Pure silence is within you. It is not just the absence of sound, or lack of noise. It is the ground, the basis of your very being. There is nothing to find out, nothing to get, nothing to prove. Just listen with your whole being to what is here, now. It is the most amazing thing you can ever discover. It is with you now. It is you. The only way to fond this is to stop everything else. Everything! Just be!
While many people falsely believe the goal of yoga is to become more flexible, the Hatha Yoga Pradipika teaches us that the goal of Hatha yoga is to prepare us for meditation (raja yoga). When we sit and quiet the mind, the body can rest and heal, and the tight pockets of stress that limit us in life are released.

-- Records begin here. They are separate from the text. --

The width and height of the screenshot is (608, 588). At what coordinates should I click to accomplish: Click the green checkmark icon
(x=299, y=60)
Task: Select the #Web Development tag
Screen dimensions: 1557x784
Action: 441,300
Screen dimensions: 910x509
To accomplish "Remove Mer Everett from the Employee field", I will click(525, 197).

Sitting in meditation helps quiet what the yoga sutras call “turnings of thought” so that our true nature can reveal itself. This true nature (atman) is characterized by a deep sense of peace and wholeness and our connection to Spirit is more easily recognized.

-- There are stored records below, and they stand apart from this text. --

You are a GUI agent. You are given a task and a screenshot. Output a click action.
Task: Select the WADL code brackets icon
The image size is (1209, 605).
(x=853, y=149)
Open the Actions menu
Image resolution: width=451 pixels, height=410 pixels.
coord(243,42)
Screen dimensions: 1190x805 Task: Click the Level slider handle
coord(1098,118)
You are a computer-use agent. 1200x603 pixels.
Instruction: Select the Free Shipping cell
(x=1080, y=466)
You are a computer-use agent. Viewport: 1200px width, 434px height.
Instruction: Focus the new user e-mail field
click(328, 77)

Sitting still is not easy, however. I offer regular workshops on the practice of seated meditation and my book , The Findhorn Book of Meditation, offers a simple, user-friendly introduction to the practice. Please check my events schedule for upcoming workshops and visit my Home Practice page for information on guided meditation recordings to help you develop a regular sitting practice.
Learning to Sit
From Inner Tranquility: A Guide to Seated Meditation
The Buddha was once asked which meditation technique was the most effective. The master’s response was both simple and profound. “The one you practice.” Therefore, start your practice with this simple technique and explore others as well. The important thing is that you get started and that you practice consistently.

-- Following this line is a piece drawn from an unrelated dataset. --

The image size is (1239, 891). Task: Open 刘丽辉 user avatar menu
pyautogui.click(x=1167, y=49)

Sit in a comfortable upright position. Some people sit cross-legged, and others prefer to kneel. It is also acceptable to sit in a straight-backed chair. Allow your body to relax and take a few deep full breaths to shift into a quiet space.
As you begin to quiet down, focus on the sensation of the breath flowing in and out of the nose where it touches the upper lip. There is no need to change the quality of the breath. Simply watch it move in and out. You will find that the mind will frequently wander. This is natural. Once you notice that the mind has wandered, bring the mind gently back to the breath.
The whole process is one of bringing the mind back to the breath over and over again. Try not to be discouraged by how much the mind will wander. You have been letting your mind wander without discipline for many years. You can’t expect it to sit still overnight. Rather than chastising yourself for letting your mind wander, praise yourself for noticing and gently bring it back.